A group of Chinese judges got a crash course in intellectual property law at the U.S. Court of Appeals for the Federal Circuit yesterday, courtesy of Judge Randall Rader and others.
The Sept. 22 discussion is part of the judicial education program put on by Temple University's Beasley School of Law in which judges from China learn about aspects of the U.S. legal system--such as due process, judicial ethics and transparent decision-making--with the idea that they will promote them when they return to China. This year's trip brought 25 high-ranking judges from across China to New York City, Philadelphia, and Washington to focus on intellectual property law.
The program's Washington leg was organized by PCT Government Relations, lawyers from Jones Day and from Sterne, Kessler, Goldstein & Fox, and the Global Intellectual Property Center at the U.S. Chamber of Commerce. Rader’s session was the third of the day. Lawyers from Sterne Kessler and Jones Day spoke at earlier panels.
Rader's remarks opened with a walkthrough of how the U.S. judicial system works--from opening statements in a federal trial to possible final dispensation by the U.S. Supreme Court, and all the major steps in between. He also described the work of the Federal Circuit and its national jurisdiction.
"The Federal Circuit is perhaps the country's most important circuit," Rader said. "My colleagues from other circuits get upset when I say that, but I think the reason is because it's true."
Rader called on the judges to push for more and better trained lawyers to help speed up the Chinese judicial system, noting that under Chinese law, a case on appeal is retried from start to finish at each stage of appeal and new evidence may be introduced at any stage. He said that the U.S. system benefits from skilled lawyers who can reach settlements early in the proceedings.
"If our courts had to resolve by trial every case that was filed, we simply couldn't do it," Rader said. "But only about 3 percent go to trial, and that's thanks to highly skilled lawyers and their ability to explain to clients how they can settle without going to trial."

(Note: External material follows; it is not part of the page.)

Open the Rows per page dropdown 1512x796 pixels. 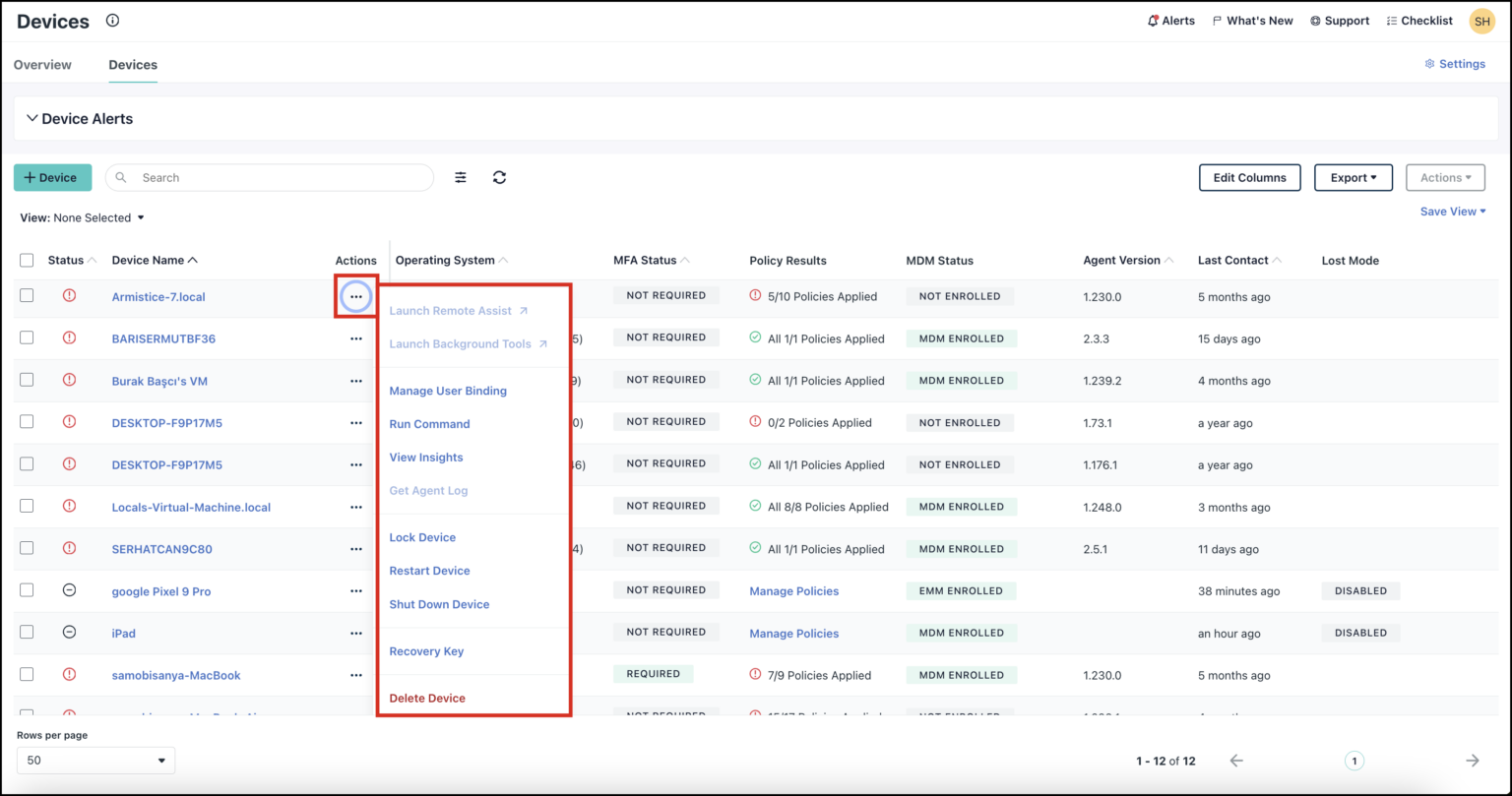(x=94, y=760)
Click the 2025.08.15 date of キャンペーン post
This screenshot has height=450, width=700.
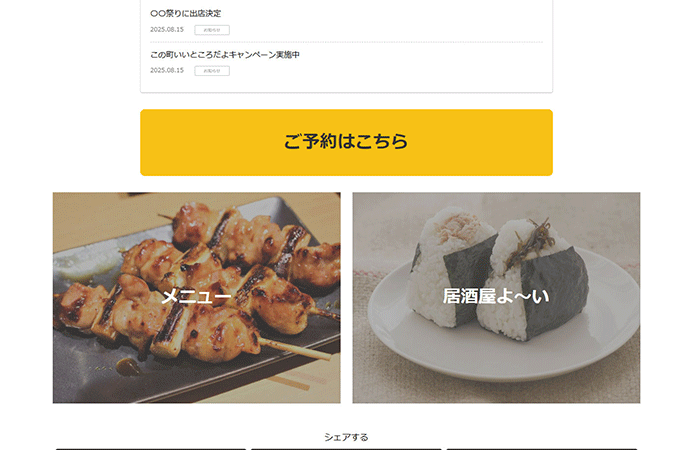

Rader closed by asking the group of judges to put themselves in the position of Federal Circuit judges hearing the landmark Microsoft v. AT&T case. As Rader described the case, the two corporate giants battled over Microsoft's sending of a master disk of its Windows program that included voice recognition technology patented by AT&T to China with the intent for the disk to be copied. The question for the judges, and the Federal Circuit when it decided the case in 2005, was whether the damages Microsoft owed AT&T should be based on its violating the patent one time by mailing the disk overseas or whether the damages should be calculated based on the number of copies made from the master disk.
By a 20 to 7 vote, the Chinese judges ruled in favor of AT&T, saying that Microsoft violated the company's patent each time the master disk was copied. (For the record, Jones Day partners Arthur Beeman and Anderson Berry and Sterne Kessler managing partner Michael Ray voted in favor of Microsoft. Sterne Kessler associate Lei Zhou appeared to abstain.)
In the original case, the Federal Circuit ruled in favor of AT&T (.pdf). Rader wrote a dissent, saying that if AT&T wanted to block infringement of its patent abroad, it should obtain foreign patents.
When Rader said that the Supreme Court agreed with the dissenter (.pdf), not naming himself, and ruled in favor of Microsoft, the audience gasped. "So you can see how important and interesting the work of the Federal Circuit is," Rader said in closing before inviting the judges to join him for a photo on the bench.